If Calamity Jane's terrain is the harsh, empty West of lost dreams and squandered affections, Bill Gaston's Inviting Blindness (Oolichan, 80 pages, $11.95 paper) is set in love's cityscape, a place where the chiaroscuro of passion gives way unpredictably to the chilled tints of distraction, time, and self-interest, then, just as quickly, reasserts itself. With a characteristic blend of romanticism and downrightness, Gaston's speaker in "Try a Younger Man" tolerantly catalogues rivals for his lover's attentions:
Or try Vince. He will finger your confusion with a maxim, binding time and mystery as you grope your cheapest route out of hard and shiny clothing. Recall my love is heron's walk, poise on ancient stilts and your love is the flashing of minnows.
This is Gaston's first book of verse and it admirably shows off his talents as a dry-eyed lyric poet, one to watch.

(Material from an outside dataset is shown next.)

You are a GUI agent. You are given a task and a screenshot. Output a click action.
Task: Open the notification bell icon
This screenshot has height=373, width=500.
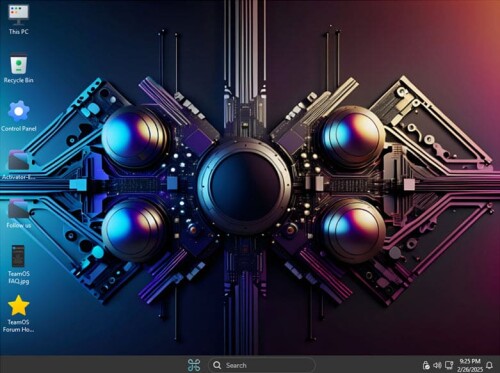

Phinder Dulai's debut, Ragas from the Periphery (Arsenal Pulp, 137 pages, $12.95 paper), is an ambitious attempt to meld the forms and concerns of two cultures. So Dulai says in his introduction, which stresses the "momentum and fluidity" of Indian classical music, likening it to a "river of consciousness." To which I'd reply that raga is as formal as it is free: a rubato alap that introduces and develops the scale in which the piece will be played, followed by the contrapuntal raga proper with a complex metric pattern. I mention this because it seems to me shortsighted to take some of the terms of a culture's art, in order to avail yourself of its "freedom." In this same intro, Dulai situates himself as a "South Asian writer," but when you get past the multicult talk (which seems aimed as much at funding bodies as readers) much of the book is fairly conventional verse by a young, academic poet:
My lesson is hard and brittle it's Miller time without the beer and testes ("Vancouver: Bharat Matha Removed")
Elsewhere, Dulai indulges in some pretty stale language: "eternal embrace ... .. sleeping soul." But you do get hints of what he was trying for: an uneasy interplay of one tradition with another, neither fully comprehensible or acceptable to the other. Take this passage from "Birth?" for instance:
I am the nurturer of battling visions shiva is poking out of my soul
I creep out of the snagging soil where the d{h}an{te}lio{h}ns g{h}row
But these are few and momentary. Being any kind of poet in North America is tough, and I'm not suggesting that Dulai was somehow coddled in getting this book. Nevertheless, he's got hard work ahead of him.
In The Undoing (Netherlandic, 77 pages, $9.95 paper) Brian Vanderlip is also concerned with traditions, those of the small-town Baptist church versus the modem world. Here, family and religion are more a trap to be escaped than a cultural difference to be examined and defended:
If father loved God then why didn't that love spill over all those children he made .... Perhaps a father's love is suffering bitter knowledge unpaid debt God doesn't change some things....
("The Father")
Vanderlip's is a common thread in Canadian poetry, that of the white poet from a fundamentalist background, a protesting Protestant, part of the invisible minority of the formerly faithful. Perhaps because I live in a heavily Anabaptist area, I can name any number of poets who tell essentially the same story, many with a predictability Vanderlip does not escape. It's hard to speak of this without sounding petty, but a later section of the book, "Dangling Affirmations," where Vanderlip celebrates a renewed faith, seems formulaic in light of his earlier struggles against organized religion. It's such an oft-told CanLit tale, this brand of religious confessional poetry, that maybe it's tapped out.